- _What you will do_
Copy the material below, substituting "Command" for each occurrence of "Instruction" and changing nothing else.

(Stored data)
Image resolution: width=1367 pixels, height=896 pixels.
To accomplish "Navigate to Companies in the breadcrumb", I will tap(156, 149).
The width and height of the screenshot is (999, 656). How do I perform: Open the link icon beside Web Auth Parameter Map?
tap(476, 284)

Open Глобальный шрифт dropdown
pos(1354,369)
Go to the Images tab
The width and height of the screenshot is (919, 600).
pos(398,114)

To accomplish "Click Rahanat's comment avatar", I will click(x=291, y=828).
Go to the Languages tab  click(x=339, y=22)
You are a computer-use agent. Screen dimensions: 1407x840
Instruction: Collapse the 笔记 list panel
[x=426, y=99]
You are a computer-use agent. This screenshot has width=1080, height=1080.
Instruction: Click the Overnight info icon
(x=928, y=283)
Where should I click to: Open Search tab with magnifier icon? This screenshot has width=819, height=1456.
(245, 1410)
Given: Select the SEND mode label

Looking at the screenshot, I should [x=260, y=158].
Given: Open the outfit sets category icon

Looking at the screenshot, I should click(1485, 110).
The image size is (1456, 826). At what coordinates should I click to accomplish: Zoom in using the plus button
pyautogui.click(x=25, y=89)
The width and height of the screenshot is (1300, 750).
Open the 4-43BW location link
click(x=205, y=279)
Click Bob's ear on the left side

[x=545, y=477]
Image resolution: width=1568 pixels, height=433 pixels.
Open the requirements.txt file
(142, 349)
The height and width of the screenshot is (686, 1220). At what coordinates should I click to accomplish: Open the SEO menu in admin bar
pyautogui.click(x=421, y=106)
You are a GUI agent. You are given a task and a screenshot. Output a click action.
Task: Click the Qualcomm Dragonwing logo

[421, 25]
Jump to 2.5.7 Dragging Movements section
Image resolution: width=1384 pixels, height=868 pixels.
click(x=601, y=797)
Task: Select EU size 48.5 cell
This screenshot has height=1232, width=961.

- _Solution for this exercise_
Image resolution: width=1367 pixels, height=896 pixels.
To accomplish "Navigate to Companies in the breadcrumb", I will tap(156, 149).
The width and height of the screenshot is (999, 656). How do I perform: Open the link icon beside Web Auth Parameter Map?
tap(476, 284)

Open Глобальный шрифт dropdown
pos(1354,369)
Go to the Images tab
The width and height of the screenshot is (919, 600).
pos(398,114)

To accomplish "Click Rahanat's comment avatar", I will click(x=291, y=828).
Go to the Languages tab  click(x=339, y=22)
You are a computer-use agent. Screen dimensions: 1407x840
Command: Collapse the 笔记 list panel
[x=426, y=99]
You are a computer-use agent. This screenshot has width=1080, height=1080.
Command: Click the Overnight info icon
(x=928, y=283)
Where should I click to: Open Search tab with magnifier icon? This screenshot has width=819, height=1456.
(245, 1410)
Given: Select the SEND mode label

Looking at the screenshot, I should [x=260, y=158].
Given: Open the outfit sets category icon

Looking at the screenshot, I should click(1485, 110).
The image size is (1456, 826). At what coordinates should I click to accomplish: Zoom in using the plus button
pyautogui.click(x=25, y=89)
The width and height of the screenshot is (1300, 750).
Open the 4-43BW location link
click(x=205, y=279)
Click Bob's ear on the left side

[x=545, y=477]
Image resolution: width=1568 pixels, height=433 pixels.
Open the requirements.txt file
(142, 349)
The height and width of the screenshot is (686, 1220). At what coordinates should I click to accomplish: Open the SEO menu in admin bar
pyautogui.click(x=421, y=106)
You are a GUI agent. You are given a task and a screenshot. Output a click action.
Task: Click the Qualcomm Dragonwing logo

[421, 25]
Jump to 2.5.7 Dragging Movements section
Image resolution: width=1384 pixels, height=868 pixels.
click(x=601, y=797)
Task: Select EU size 48.5 cell
This screenshot has height=1232, width=961.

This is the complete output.